═══ Supplied records
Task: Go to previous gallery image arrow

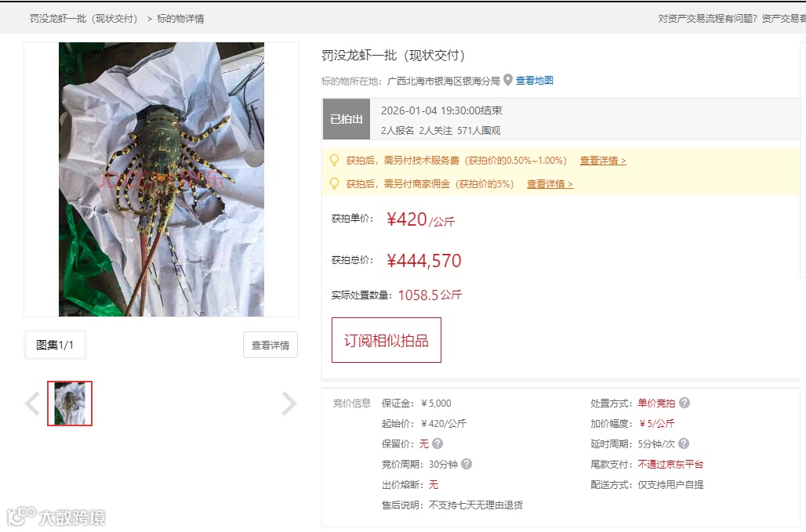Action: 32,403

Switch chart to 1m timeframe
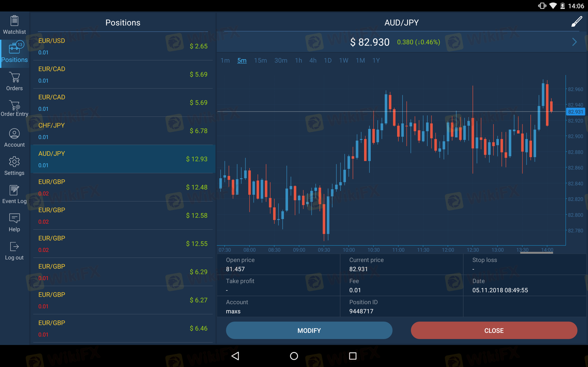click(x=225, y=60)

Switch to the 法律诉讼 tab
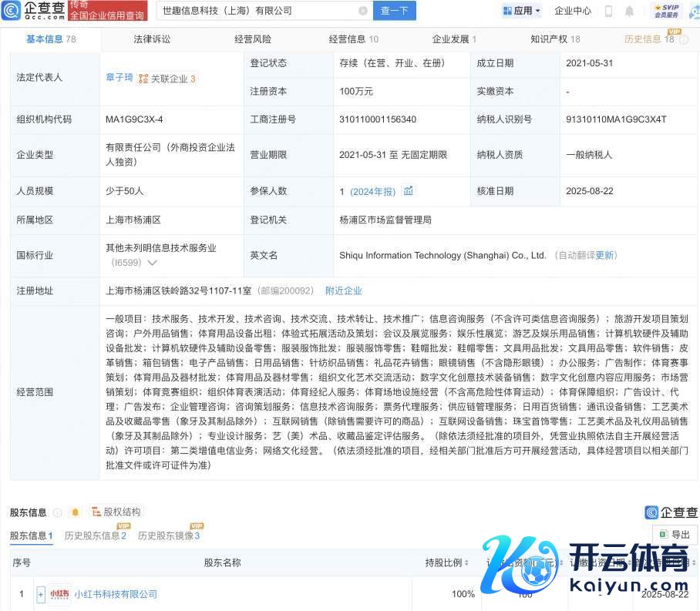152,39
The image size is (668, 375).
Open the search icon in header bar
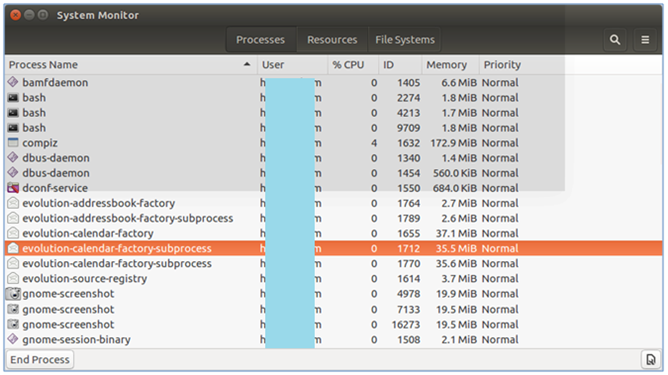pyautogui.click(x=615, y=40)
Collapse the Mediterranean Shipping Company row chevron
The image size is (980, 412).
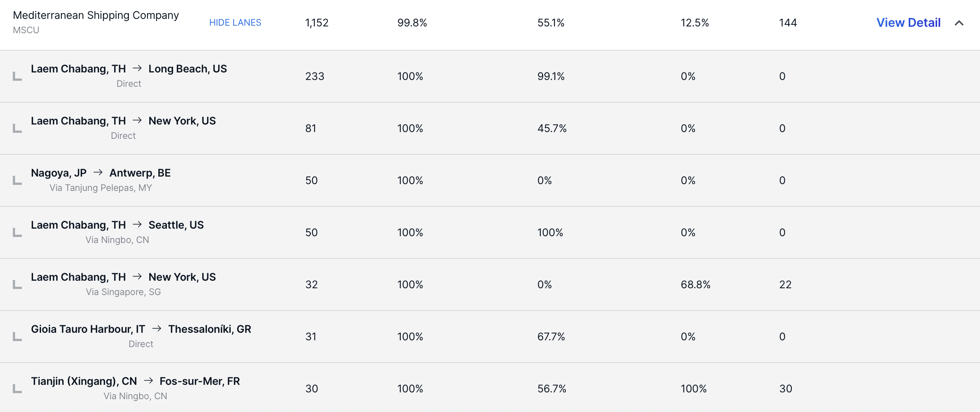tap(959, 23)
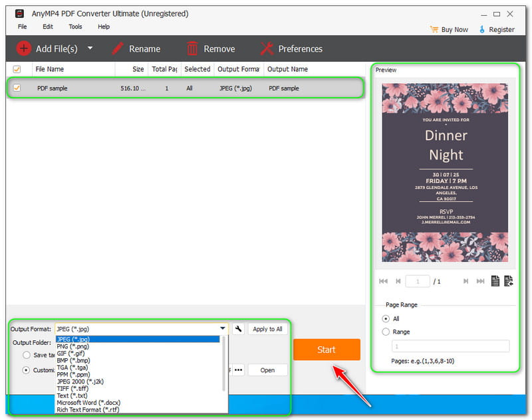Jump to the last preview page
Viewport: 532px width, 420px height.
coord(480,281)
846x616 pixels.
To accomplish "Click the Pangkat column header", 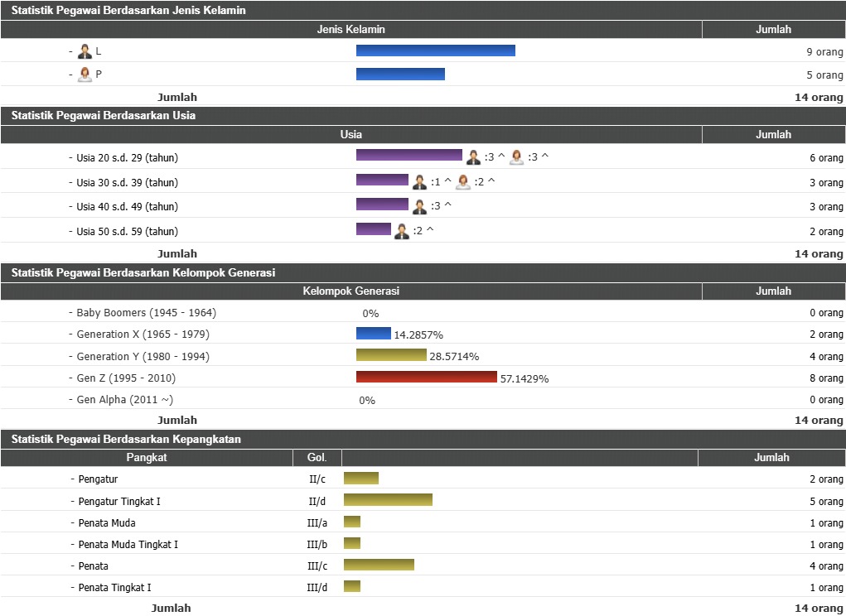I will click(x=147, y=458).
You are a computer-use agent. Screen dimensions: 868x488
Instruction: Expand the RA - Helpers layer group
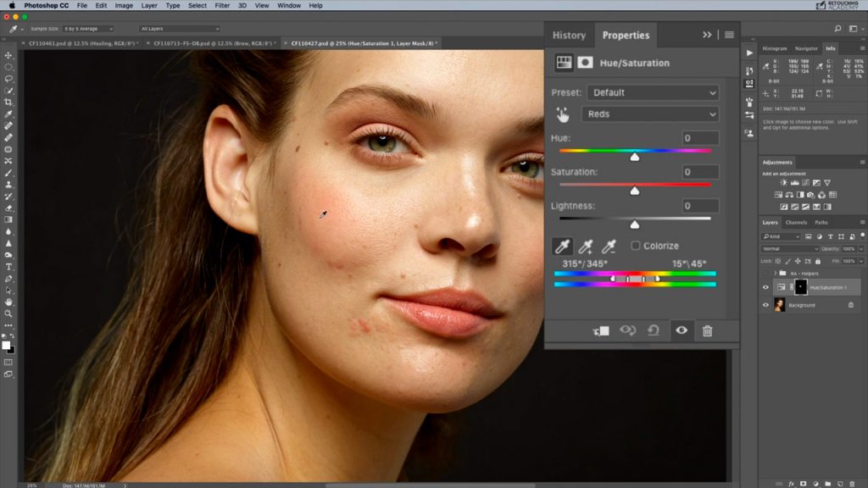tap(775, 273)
══════
═══ Supplied records
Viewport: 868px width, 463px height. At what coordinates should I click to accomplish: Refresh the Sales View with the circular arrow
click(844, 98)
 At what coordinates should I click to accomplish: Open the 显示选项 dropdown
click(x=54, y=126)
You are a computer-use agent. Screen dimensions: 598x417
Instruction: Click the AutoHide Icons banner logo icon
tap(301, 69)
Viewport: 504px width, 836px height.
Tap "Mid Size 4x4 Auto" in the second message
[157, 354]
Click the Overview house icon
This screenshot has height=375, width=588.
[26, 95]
══════
Task instructions —
Extract from the data every line where "dimensions" shows up.

Result —
You are a computer-use agent. Screen dimensions: 868x488
You are a computer-use agent. Screen dimensions: 598x417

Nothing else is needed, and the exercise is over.